WORK TO DO.
(A) Set down, word for word, the part of the yoga passage starting with "1. Take five" and going on through "big of a deal.".
(B) In one to three sentences, explain why the yoga passage recommends taking five deep breaths when relationship friction comes up.
(C) Say whether each statement agrees with the yoga passage. Answer yes or no, and quote the deciding words.
(i) The "yoga high" usually lasts a couple of days.
(ii) Atman is given as another word for your essence.
(iii) We usually glimpse the expansive and quiet space in Savasana.

Our yoga practice is a wonderful tool for feeling better, but our "yoga high" usually only lasts a couple of hours. Here are five steps for taking your yoga practice off that mat -- and into the real world.

1. Take five deep breaths.

At its very core, yoga philosophy states that your true nature -- your essence (atman) -- is revealed when all the stuff in your mind quiets down. We usually get a glimpse of this expansive and quiet space in Savasana. But when we hit relationship friction, all of our stories suddenly ramp up again. Next time you hit a challenge, recreate your Savasana space by taking five deep breaths and clearing your mind. Reconnect to the calm beneath the storm. And then decide if him forgetting to get the groceries is really that big of a deal.

SOURCE MATERIAL.
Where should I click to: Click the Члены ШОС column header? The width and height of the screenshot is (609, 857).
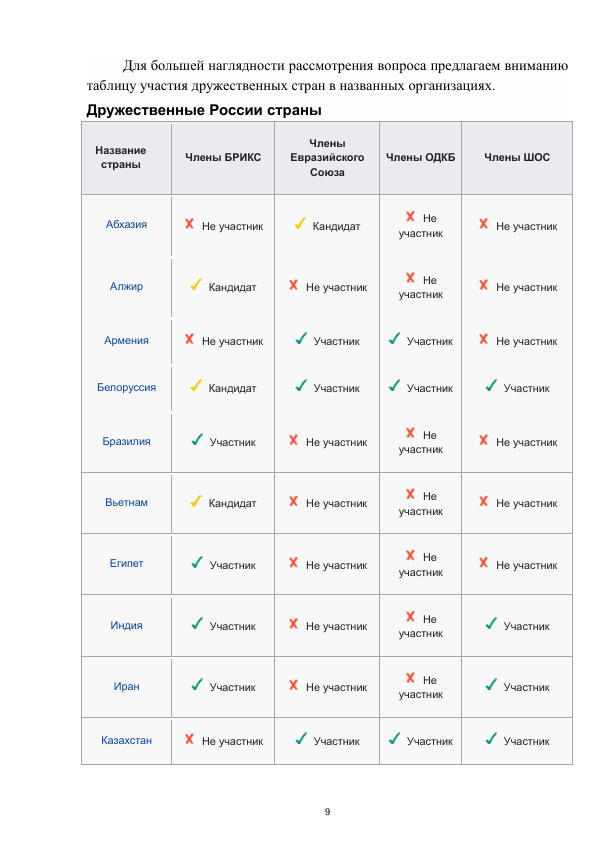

EXPECTED RESULTS.
(A)
1. Take five deep breaths.

At its very core, yoga philosophy states that your true nature -- your essence (atman) -- is revealed when all the stuff in your mind quiets down. We usually get a glimpse of this expansive and quiet space in Savasana. But when we hit relationship friction, all of our stories suddenly ramp up again. Next time you hit a challenge, recreate your Savasana space by taking five deep breaths and clearing your mind. Reconnect to the calm beneath the storm. And then decide if him forgetting to get the groceries is really that big of a deal.

(B) Relationship friction makes our mental stories ramp up again. Taking five deep breaths and clearing the mind recreates the quiet space of Savasana. Yoga philosophy holds that your true nature is revealed when the stuff in your mind quiets down.

(C)
(i) No: "our "yoga high" usually only lasts a couple of hours"
(ii) Yes: "your essence (atman)"
(iii) Yes: "We usually get a glimpse of this expansive and quiet space in Savasana."